- Исходный текст -
А Каравайчук из-за двери отвечает:
– Не мешайте мне, я покрываюсь изнутри перламутром.
Так и не открыл. И на концерт не явился».
Самое главное, что о нём нужно сказать, минуя наволочки на голове, сорванные концерты, беретик и экстравагантные изречения, – это то, что он музыкант. Композитор.
Без музыки Олега Каравайчука, всегда узнаваемой, ироничной, всегда словно пограничной, задыхающейся, захлёбывающейся, чуть дребезжащей или срывающейся, но всегда чистой, обладающей какой-то хрустальностью, – без его музыки эти фильмы («Два капитана» режиссёра Венгерова, «Долгие проводы» и «Короткие встречи» Киры Муратовой, «Монолог», «Чужие письма» Ильи Авербаха, «Мама вышла замуж», «Ксения, любимая жена Фёдора», «Женитьба» Виталия Мельникова, всего фильмов и спектаклей около двухсот) потеряли бы не только огромную часть своего очарования, своей силы и глубины.
Возможно, в них не было бы главного – удивительного ощущения второго и третьего плана, многомерности мира. Его музыка в фильмах – полноценное и немаловажное высказывание, которое обогащает любую простую историю, наполняет её подчас обыденные реалии мощью почти космической, вневременной, вечной.
Вот идут по советской окраинной улице неюные герои – малярша и водитель, любящий выпить, но играет музыка Каравайчука – и это уже не история поздней встречи двух немолодых людей из рабочего класса, а песнь вечной любви, но не торжествующей, нет, а словно неуверенной в самой себе и при этом чистой, робкой, стесняющейся самой себя, но настоящей. Музыка щемящая, и ты видишь не только окраинные пейзажи, но и их влюблённые лица, их счастливые глаза, и небо над городом, и птиц в нём… и веришь и надеешься, что у этой пары всё будет хорошо. Ну пусть будет, а?
А фильм «Монолог», в котором одну из лучших своих ролей сыграл Глузский, там музыка такая, что наворачиваются слёзы, это музыка несбывшихся надежд, музыка вальса, который сыгран для тебя, но ты отчего-то его не услышал. И не протанцевал. Пропустил свой главный вальс. Потому что в этот момент выполнял свой долг. А счастье прошло мимо.

- Задания -
- a) Перескажите короче абзац текста о Каравайчуке, который начинается словами «Без музыки Олега Каравайчука». Сохраните главные факты.
- b) Продублируйте без изменений отрывок из текста о Каравайчуке. Начните с места, где стоят слова «Без музыки Олега», и остановитесь после слов «силы и глубины.».
Записи к этим заданиям отношения не имеют.

- Предоставленные записи -
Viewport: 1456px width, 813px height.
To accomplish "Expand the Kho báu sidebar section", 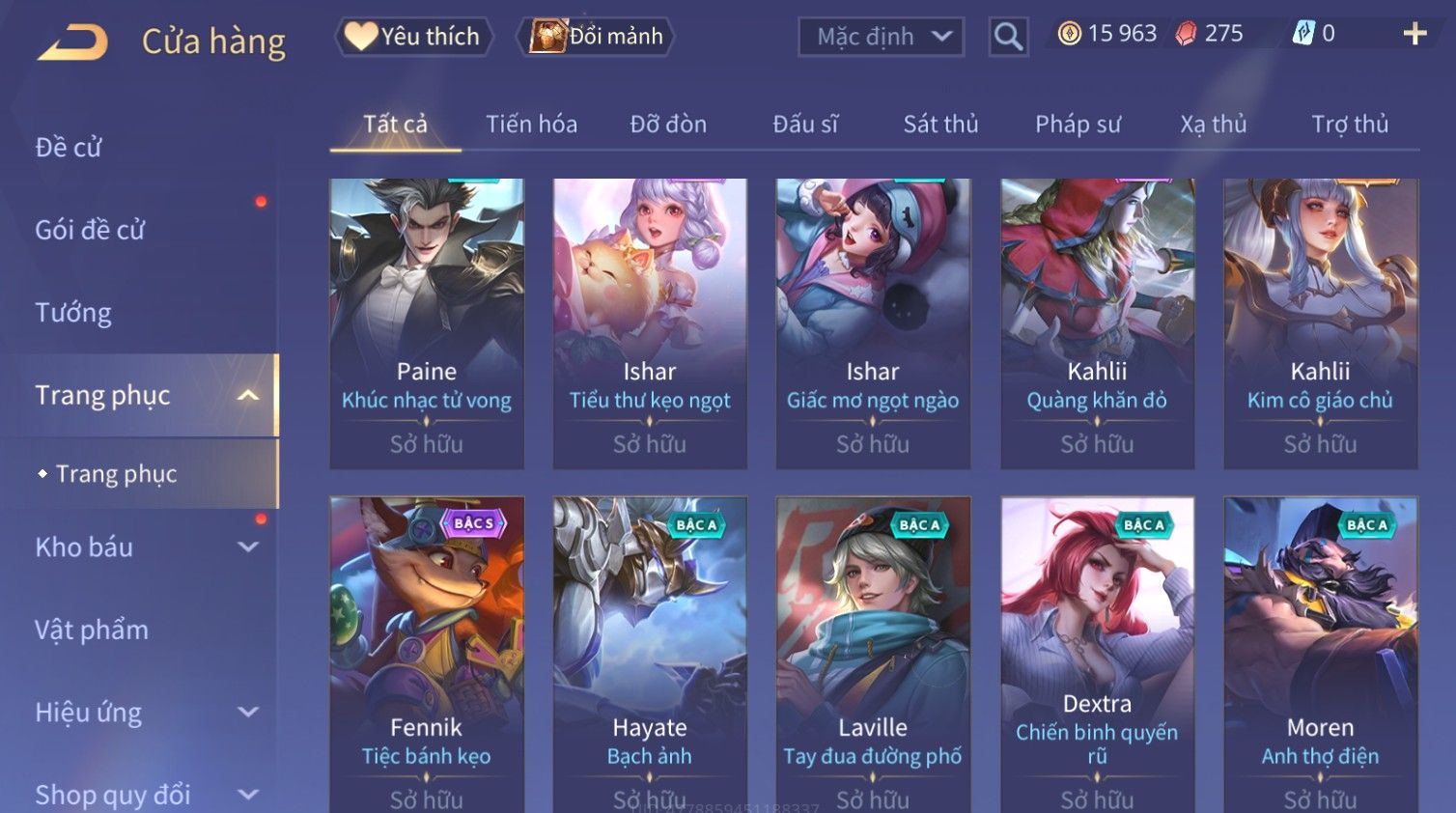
---
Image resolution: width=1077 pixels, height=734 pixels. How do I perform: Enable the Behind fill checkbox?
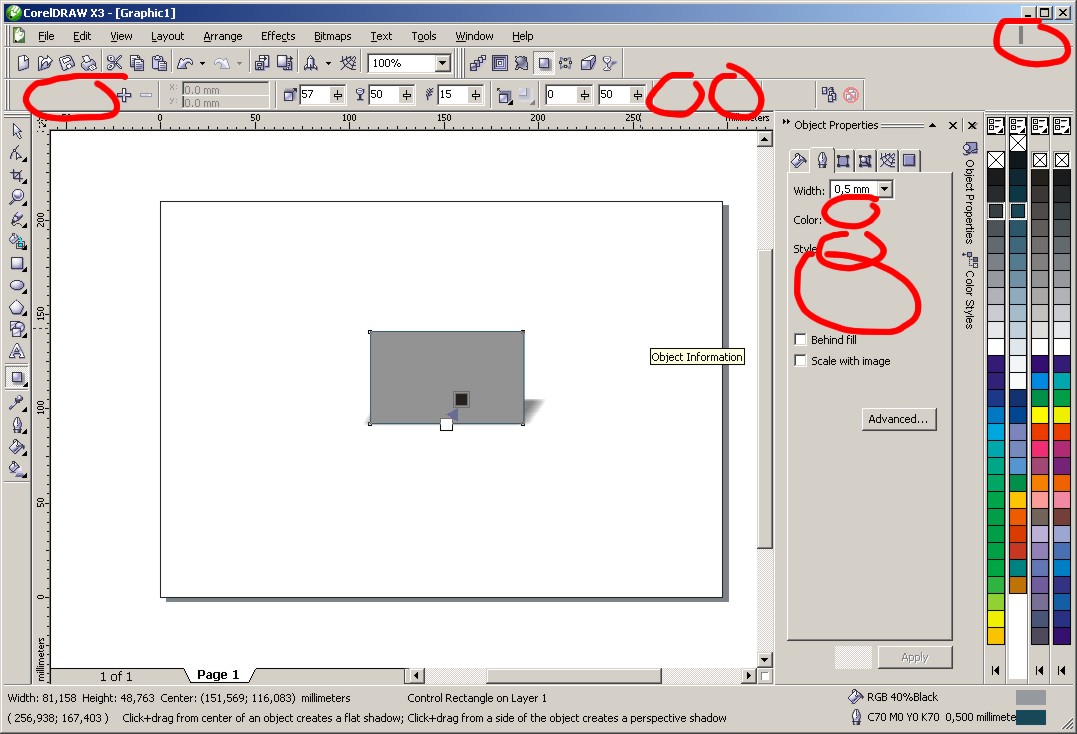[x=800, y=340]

- Ответы по заданиям -
- a) Музыка Олега Каравайчука всегда узнаваемая и ироничная, звучит словно на грани, с дребезжанием и срывами, но остаётся чистой и хрустальной. Без неё многие фильмы потеряли бы огромную часть своего очарования, силы и глубины. Среди них «Два капитана» Венгерова, «Долгие проводы» и «Короткие встречи» Киры Муратовой, «Монолог» и «Чужие письма» Ильи Авербаха, «Мама вышла замуж», «Ксения, любимая жена Фёдора» и «Женитьба» Виталия Мельникова. Всего фильмов и спектаклей с его музыкой около двухсот.

- b)
Без музыки Олега Каравайчука, всегда узнаваемой, ироничной, всегда словно пограничной, задыхающейся, захлёбывающейся, чуть дребезжащей или срывающейся, но всегда чистой, обладающей какой-то хрустальностью, – без его музыки эти фильмы («Два капитана» режиссёра Венгерова, «Долгие проводы» и «Короткие встречи» Киры Муратовой, «Монолог», «Чужие письма» Ильи Авербаха, «Мама вышла замуж», «Ксения, любимая жена Фёдора», «Женитьба» Виталия Мельникова, всего фильмов и спектаклей около двухсот) потеряли бы не только огромную часть своего очарования, своей силы и глубины.